Input data:
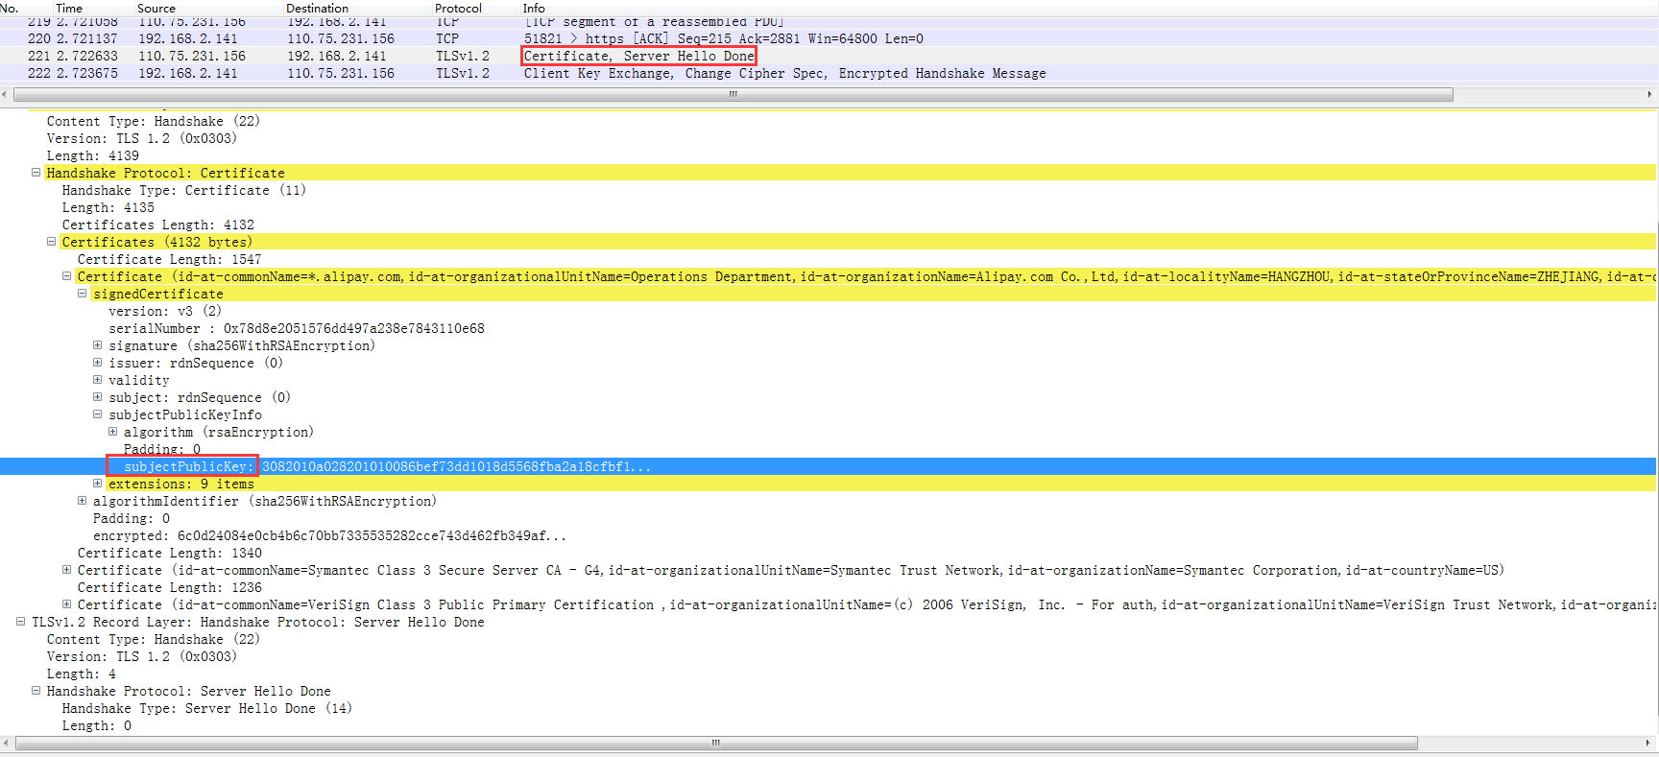Click the packet list horizontal scrollbar

(x=732, y=94)
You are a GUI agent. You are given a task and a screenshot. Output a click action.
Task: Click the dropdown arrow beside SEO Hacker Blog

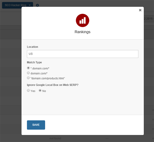point(30,5)
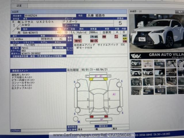The image size is (184, 138).
Task: Open the steering wheel interior thumbnail
Action: (136, 82)

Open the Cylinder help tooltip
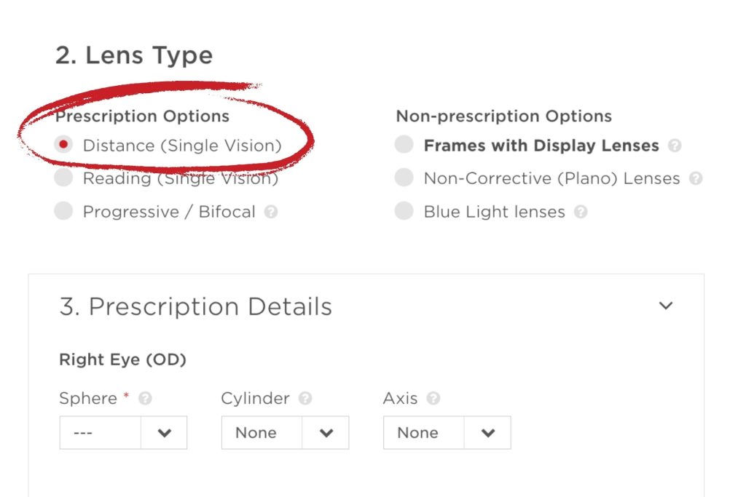click(x=306, y=399)
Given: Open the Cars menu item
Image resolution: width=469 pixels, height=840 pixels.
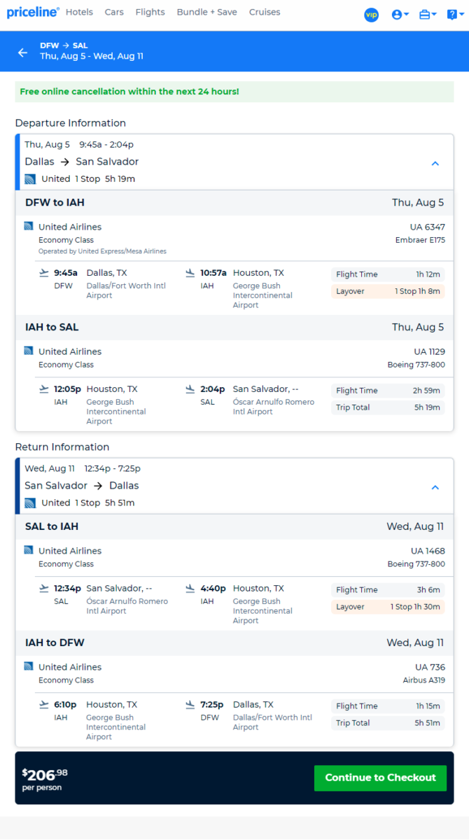Looking at the screenshot, I should [x=114, y=12].
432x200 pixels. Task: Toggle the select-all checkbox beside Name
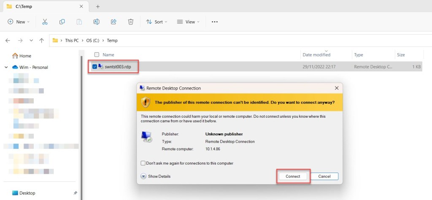[97, 55]
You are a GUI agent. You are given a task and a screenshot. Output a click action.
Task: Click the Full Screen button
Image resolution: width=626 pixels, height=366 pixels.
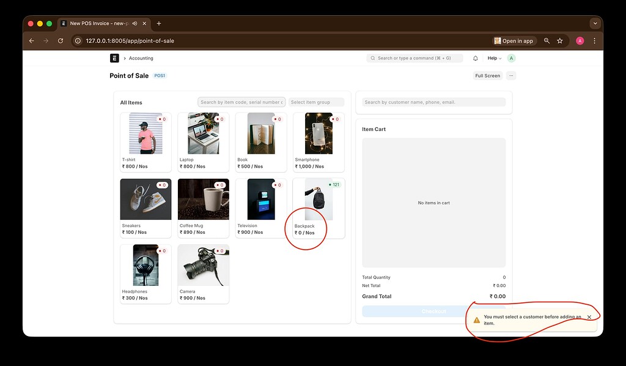(x=487, y=75)
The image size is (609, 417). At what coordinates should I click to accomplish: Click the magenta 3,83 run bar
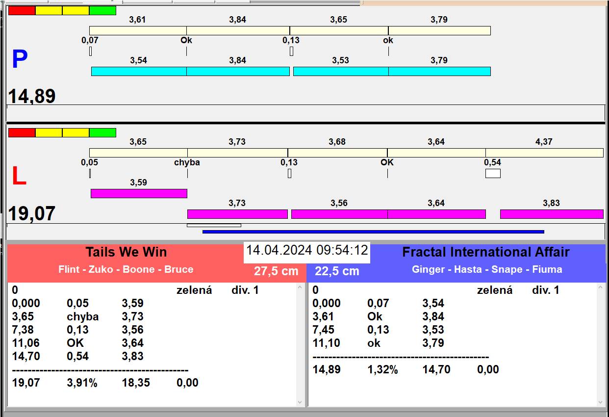[x=551, y=214]
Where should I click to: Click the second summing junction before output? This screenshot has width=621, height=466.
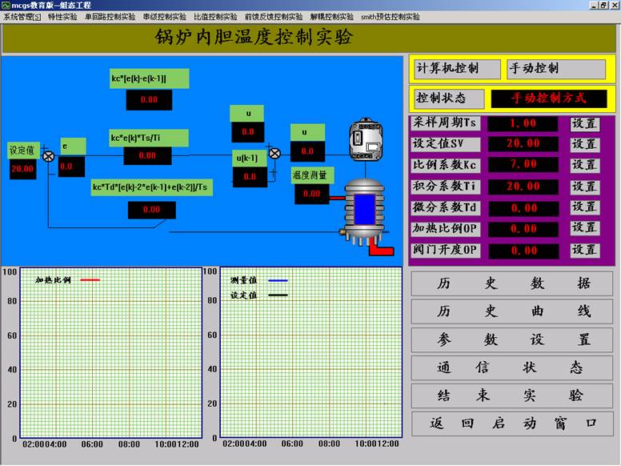coord(274,153)
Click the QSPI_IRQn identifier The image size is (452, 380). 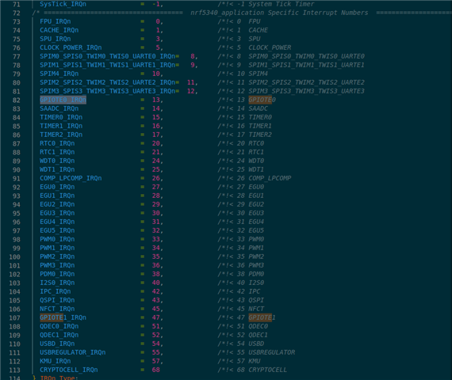(57, 300)
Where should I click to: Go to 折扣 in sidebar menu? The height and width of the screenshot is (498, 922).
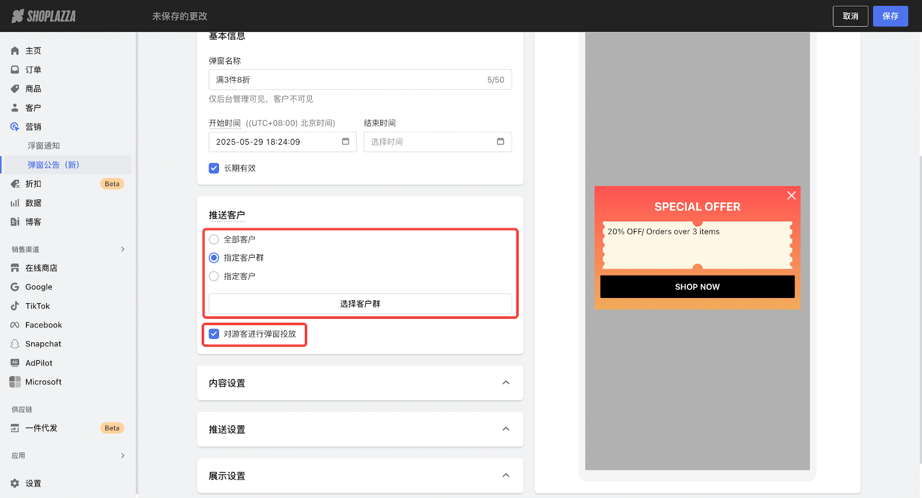pos(33,184)
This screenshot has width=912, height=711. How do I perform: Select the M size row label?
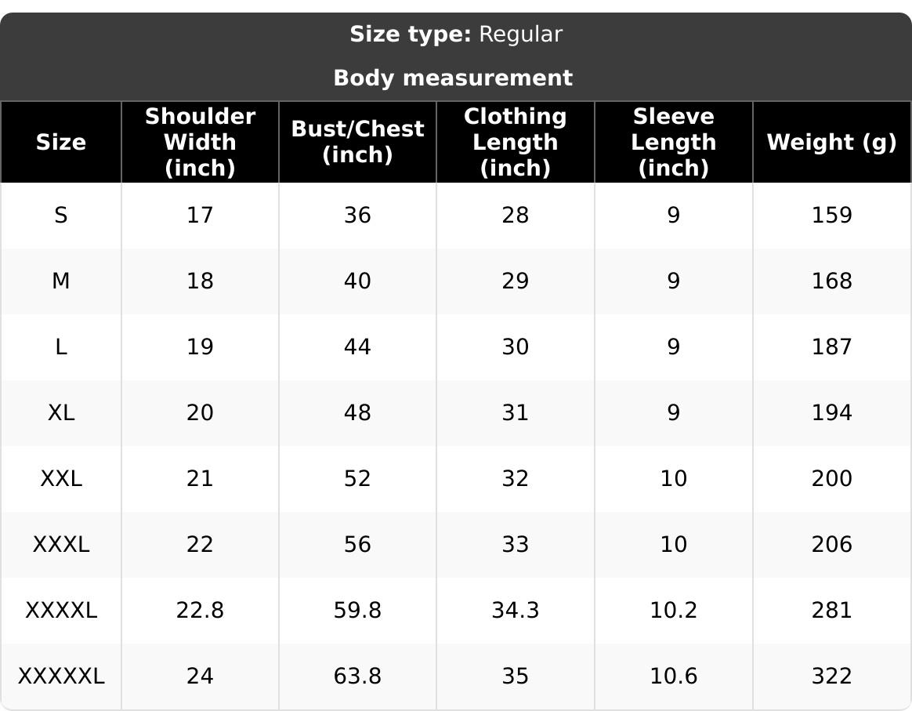coord(61,281)
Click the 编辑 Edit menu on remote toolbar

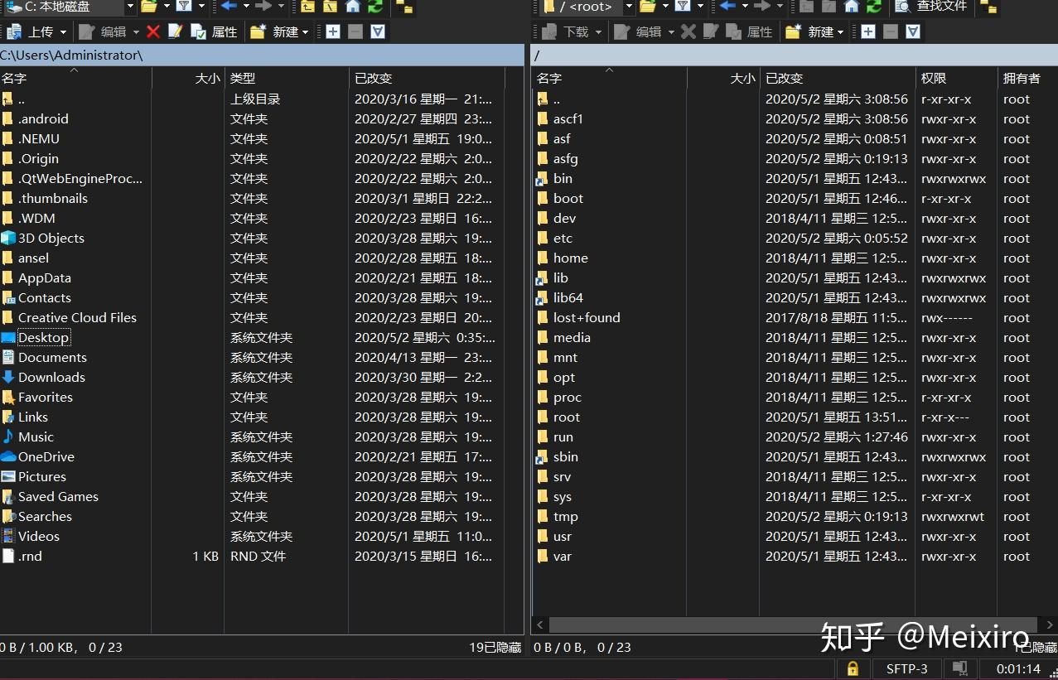[650, 31]
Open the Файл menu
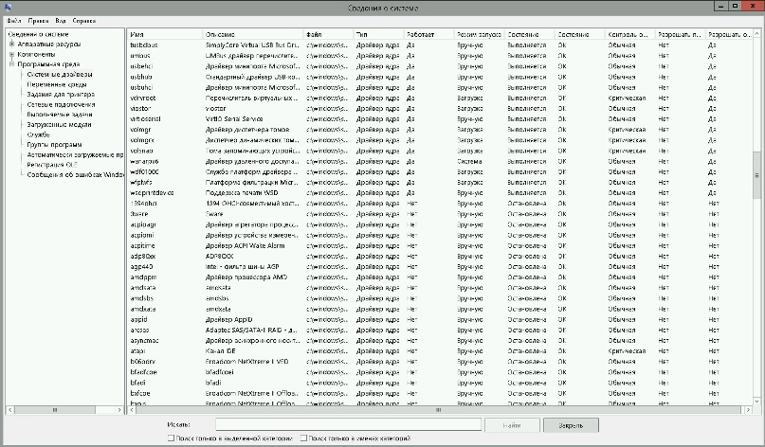This screenshot has width=765, height=447. click(x=13, y=21)
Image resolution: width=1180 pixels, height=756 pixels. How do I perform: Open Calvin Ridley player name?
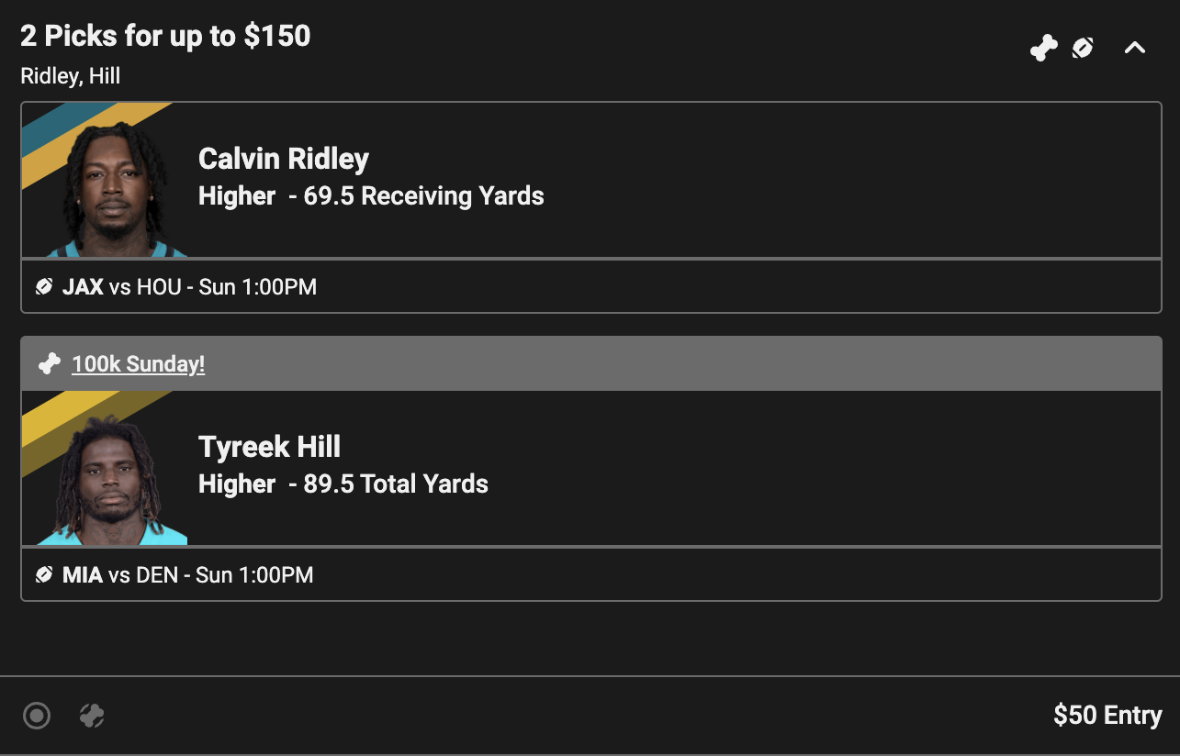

How to complete this task:
In the listing above, find the line containing "Task: Click the dropdown". Output it and every line after it up to and including the line containing "Given: Open the Cars menu item", exactly, but skip the pictures.

Task output:
Task: Click the dropdown arrow beside SEO Hacker Blog

point(30,5)
The image size is (184, 138).
Task: Open the steering wheel interior thumbnail
Action: (136, 82)

Open the Cylinder help tooltip
click(x=306, y=399)
Given: Open the Cars menu item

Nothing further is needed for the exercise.